TALABANI: Well, as long as that Iraq is something with the tactic there's a place for Kurdistan within that system. But if the country is strongly controlled by one sect or another or heads toward extremism, then it'll be very difficult for Kurdistan to be part of that.

INSKEEP: Of course we're talking to you at a moment after ISIS forces moved into parts of Kurdistan and put pressure on Kurdish forces. And of course the United States is now intervening. Are Kurdish forces in serious danger of losing without significant U.S. aid?

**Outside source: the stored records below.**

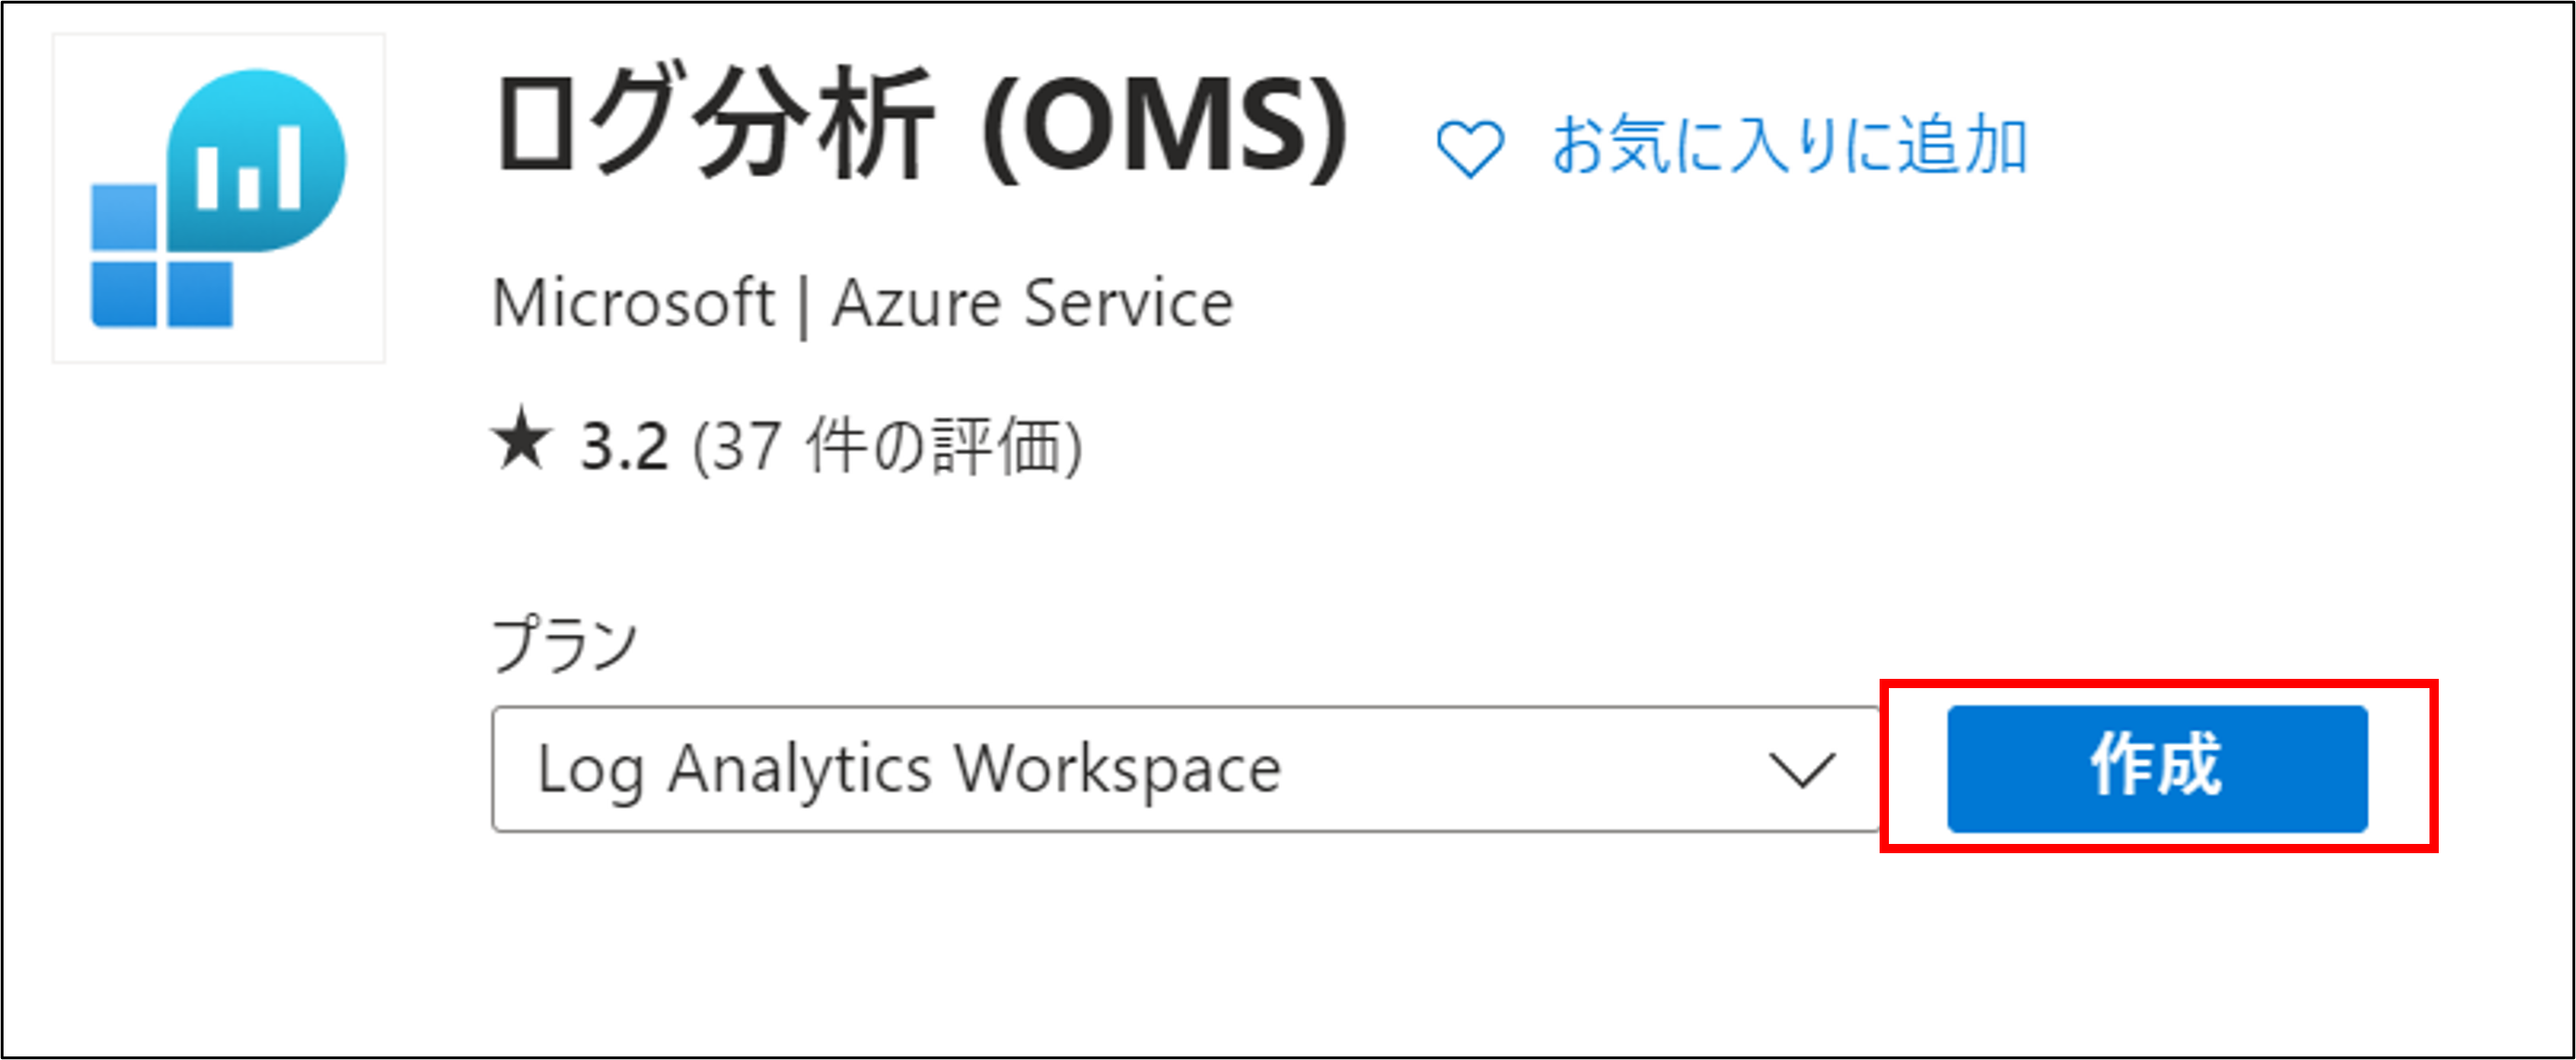The width and height of the screenshot is (2576, 1060).
Task: Click the heart favorite icon
Action: 1469,149
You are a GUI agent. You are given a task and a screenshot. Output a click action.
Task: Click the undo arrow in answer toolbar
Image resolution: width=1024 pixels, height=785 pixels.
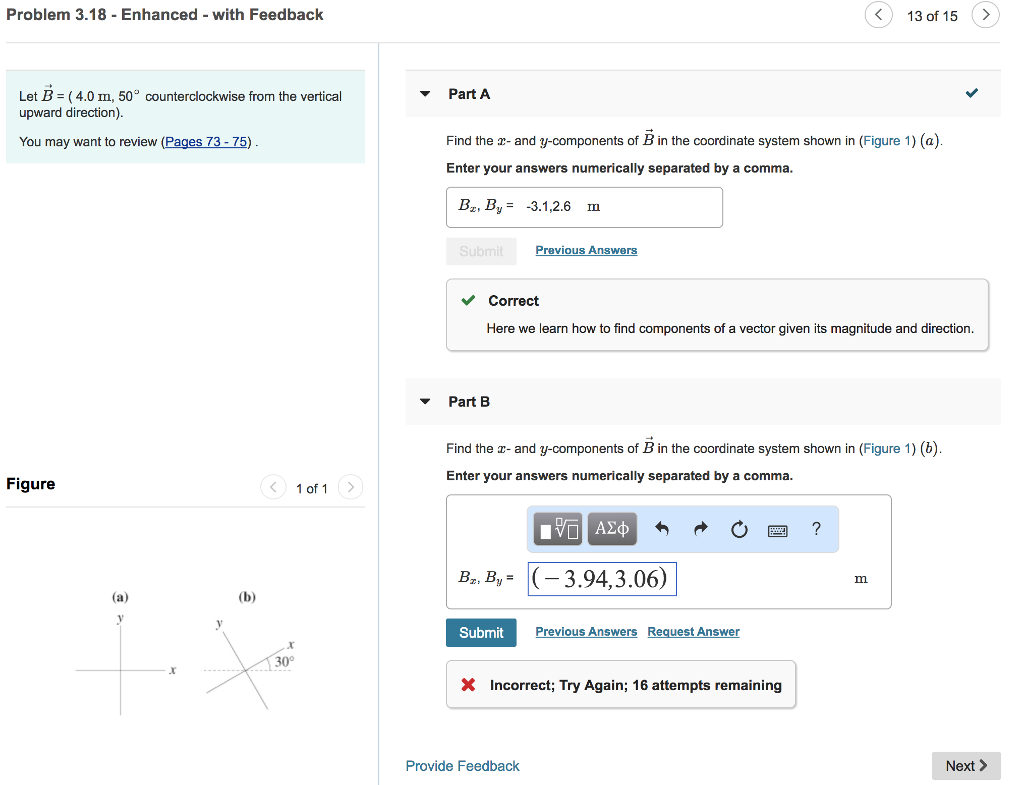tap(661, 529)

TALABANI: The Kurdish forces remain strong. We know that we are in a tough fight against a very tough group. The Islamic state - they have large resources, they have strong weapons. We can withstand this onslaught and we can repel this group, providing we have the kind of support that we have been told is coming our way and provided that we have the continued airstrike support from both the Iraqi Air Force and the U.S. Air Force.

INSKEEP: A State Department official affirmed to NPR yesterday that the United States is now providing weapons directly to Kurdish forces. Is that your understanding and are the weapons already arriving?

TALABANI: Yes, that is correct. And we're hoping that this can continue. It started off in a slow process, but now I think the first batch has arrived. And we're hoping that we can receive more and more of the type of weaponry that we need to account for these armored Humvees and weapons used against us by the Islamic State.

INSKEEP: What kinds of weapons are you receiving directly from the United States, not through the Iraqi central government, but directly from the U.S.?

TALABANI: We received all kinds of firearms, ammunition. But we have an extensive list that we've provided and we're hopeful that our friends in the United States intend to match that list that we've submitted.

INSKEEP: What more would you wish that the United States would do then?

TALABANI: Well, for a start we are very grateful for the United States intervention. We're grateful for their airstrikes. There is no word to point to how grateful we are for the humanitarian intervention that has led to food and water to the Yazidis that are stuck on the Sinjar mountain that is preventing a potential genocide there. We're hoping that with continued airstrikes in key locations where the ISIS are, and with continued support for our Kurdish forces, we'll be able to eliminate the threat from the country before the (unintelligible) from the region.

INSKEEP: You mentioned the Yazidis, the religious minority who've been surrounded and who have been facing a dire situation. What's your best understanding of the situation with them right now?

TALABANI: It is a calamitous situation. We have these people, the Yazidis, who are stuck on this mountain surrounded by ISIS forces. We have Kurdish forces among them. We are able to bring in some reinforcements to that area try to protect that area. But if it is not a threat in a more strategic fashion, soon the situation could certainly get worse. We need to create a humanitarian corridor that will allow us to extract these people from these areas. At the same time, we need to repel ISIS forces from the area. So as long as the Islamic State is there, those communities will always be threatened and we have to come together to protect them.

INSKEEP: Qubad Talabani is deputy prime minister of the Kurdistan regional government. Thanks very much.